Rewrite the entries as a numbered list, starting at the first line of the entries and ending at the line that contains "Expand Keyword ideas", with both ends included and blank lines omitted.

### Provided records

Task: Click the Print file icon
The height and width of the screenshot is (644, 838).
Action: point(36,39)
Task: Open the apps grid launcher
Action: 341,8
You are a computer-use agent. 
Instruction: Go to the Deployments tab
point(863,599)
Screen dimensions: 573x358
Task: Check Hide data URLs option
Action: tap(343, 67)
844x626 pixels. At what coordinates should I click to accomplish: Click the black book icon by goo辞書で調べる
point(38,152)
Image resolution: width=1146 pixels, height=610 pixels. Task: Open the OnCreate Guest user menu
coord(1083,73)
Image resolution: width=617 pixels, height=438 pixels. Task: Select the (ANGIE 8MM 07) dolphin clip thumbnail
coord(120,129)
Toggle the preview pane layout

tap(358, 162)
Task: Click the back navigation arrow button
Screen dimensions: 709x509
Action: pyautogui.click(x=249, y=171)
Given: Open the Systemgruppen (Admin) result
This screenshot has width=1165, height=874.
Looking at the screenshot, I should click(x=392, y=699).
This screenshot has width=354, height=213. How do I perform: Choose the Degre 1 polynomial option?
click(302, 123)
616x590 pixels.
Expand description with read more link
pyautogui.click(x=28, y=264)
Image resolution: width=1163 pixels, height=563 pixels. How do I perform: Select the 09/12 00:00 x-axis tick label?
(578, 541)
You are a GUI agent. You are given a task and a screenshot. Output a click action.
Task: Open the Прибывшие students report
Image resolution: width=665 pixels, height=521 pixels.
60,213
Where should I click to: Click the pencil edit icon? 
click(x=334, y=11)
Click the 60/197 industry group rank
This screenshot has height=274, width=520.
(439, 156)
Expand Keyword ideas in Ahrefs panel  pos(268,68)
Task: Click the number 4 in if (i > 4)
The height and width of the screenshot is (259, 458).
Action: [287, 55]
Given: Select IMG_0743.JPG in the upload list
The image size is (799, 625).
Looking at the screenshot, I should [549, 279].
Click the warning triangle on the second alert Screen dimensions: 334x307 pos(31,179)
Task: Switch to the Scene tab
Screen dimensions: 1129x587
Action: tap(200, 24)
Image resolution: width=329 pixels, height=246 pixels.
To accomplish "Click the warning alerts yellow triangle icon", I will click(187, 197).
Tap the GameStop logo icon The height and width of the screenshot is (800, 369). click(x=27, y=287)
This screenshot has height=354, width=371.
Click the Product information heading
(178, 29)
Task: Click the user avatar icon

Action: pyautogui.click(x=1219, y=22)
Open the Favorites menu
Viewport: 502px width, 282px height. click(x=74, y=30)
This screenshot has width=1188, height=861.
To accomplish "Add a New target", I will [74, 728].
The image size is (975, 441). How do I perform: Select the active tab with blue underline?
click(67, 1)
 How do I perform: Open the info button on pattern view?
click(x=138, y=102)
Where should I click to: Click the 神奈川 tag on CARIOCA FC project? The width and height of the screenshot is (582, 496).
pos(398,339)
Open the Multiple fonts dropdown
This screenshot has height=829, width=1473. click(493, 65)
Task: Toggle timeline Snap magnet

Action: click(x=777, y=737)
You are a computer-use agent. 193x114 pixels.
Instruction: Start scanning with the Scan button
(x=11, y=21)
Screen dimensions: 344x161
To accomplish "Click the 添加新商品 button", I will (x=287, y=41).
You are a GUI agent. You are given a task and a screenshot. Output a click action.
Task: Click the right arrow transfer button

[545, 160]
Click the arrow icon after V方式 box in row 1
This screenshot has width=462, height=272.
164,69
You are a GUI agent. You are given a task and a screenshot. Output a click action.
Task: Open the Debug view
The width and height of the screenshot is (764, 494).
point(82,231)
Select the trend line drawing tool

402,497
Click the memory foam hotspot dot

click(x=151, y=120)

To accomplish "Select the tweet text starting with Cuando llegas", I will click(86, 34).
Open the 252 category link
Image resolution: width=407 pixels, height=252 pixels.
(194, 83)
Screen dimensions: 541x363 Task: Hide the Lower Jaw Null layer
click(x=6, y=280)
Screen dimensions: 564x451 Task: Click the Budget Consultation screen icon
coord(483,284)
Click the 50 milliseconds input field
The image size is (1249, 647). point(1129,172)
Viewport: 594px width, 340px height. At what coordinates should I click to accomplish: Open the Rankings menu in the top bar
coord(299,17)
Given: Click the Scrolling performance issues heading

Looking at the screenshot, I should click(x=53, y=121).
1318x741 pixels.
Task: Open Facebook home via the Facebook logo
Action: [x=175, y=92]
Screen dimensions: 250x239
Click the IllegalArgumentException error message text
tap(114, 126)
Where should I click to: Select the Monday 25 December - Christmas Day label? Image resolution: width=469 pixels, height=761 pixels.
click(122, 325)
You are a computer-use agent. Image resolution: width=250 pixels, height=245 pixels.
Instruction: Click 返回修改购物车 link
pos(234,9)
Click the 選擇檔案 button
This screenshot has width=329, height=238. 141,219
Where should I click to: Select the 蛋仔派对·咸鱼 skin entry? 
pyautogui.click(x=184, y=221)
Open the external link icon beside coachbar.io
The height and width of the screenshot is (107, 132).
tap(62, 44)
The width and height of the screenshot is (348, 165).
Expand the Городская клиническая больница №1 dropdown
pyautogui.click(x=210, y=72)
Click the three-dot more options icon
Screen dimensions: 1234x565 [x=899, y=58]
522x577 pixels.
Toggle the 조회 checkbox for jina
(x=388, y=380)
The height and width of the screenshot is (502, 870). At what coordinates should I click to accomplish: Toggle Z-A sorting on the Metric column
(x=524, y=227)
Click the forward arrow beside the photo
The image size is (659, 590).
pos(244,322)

######

_The result:_
1. Task: Click the Print file icon
2. The height and width of the screenshot is (644, 838).
3. Action: point(36,39)
4. Task: Open the apps grid launcher
5. Action: 341,8
6. You are a computer-use agent. 
7. Instruction: Go to the Deployments tab
8. point(863,599)
9. Screen dimensions: 573x358
10. Task: Check Hide data URLs option
11. Action: tap(343, 67)
12. 844x626 pixels. At what coordinates should I click to accomplish: Click the black book icon by goo辞書で調べる
13. point(38,152)
14. Image resolution: width=1146 pixels, height=610 pixels. Task: Open the OnCreate Guest user menu
15. coord(1083,73)
16. Image resolution: width=617 pixels, height=438 pixels. Task: Select the (ANGIE 8MM 07) dolphin clip thumbnail
17. coord(120,129)
18. Toggle the preview pane layout
19. tap(358, 162)
20. Task: Click the back navigation arrow button
21. Screen dimensions: 709x509
22. Action: pyautogui.click(x=249, y=171)
23. Given: Open the Systemgruppen (Admin) result
24. This screenshot has width=1165, height=874.
25. Looking at the screenshot, I should click(x=392, y=699).
26. This screenshot has width=354, height=213. How do I perform: Choose the Degre 1 polynomial option?
27. click(302, 123)
28. 616x590 pixels.
29. Expand description with read more link
30. pyautogui.click(x=28, y=264)
31. Image resolution: width=1163 pixels, height=563 pixels. How do I perform: Select the 09/12 00:00 x-axis tick label?
32. (578, 541)
33. You are a GUI agent. You are given a task and a screenshot. Output a click action.
34. Task: Open the Прибывшие students report
35. Image resolution: width=665 pixels, height=521 pixels.
36. 60,213
37. Where should I click to: Click the pencil edit icon? 
38. click(x=334, y=11)
39. Click the 60/197 industry group rank
40. This screenshot has height=274, width=520.
41. (439, 156)
42. Expand Keyword ideas in Ahrefs panel  pos(268,68)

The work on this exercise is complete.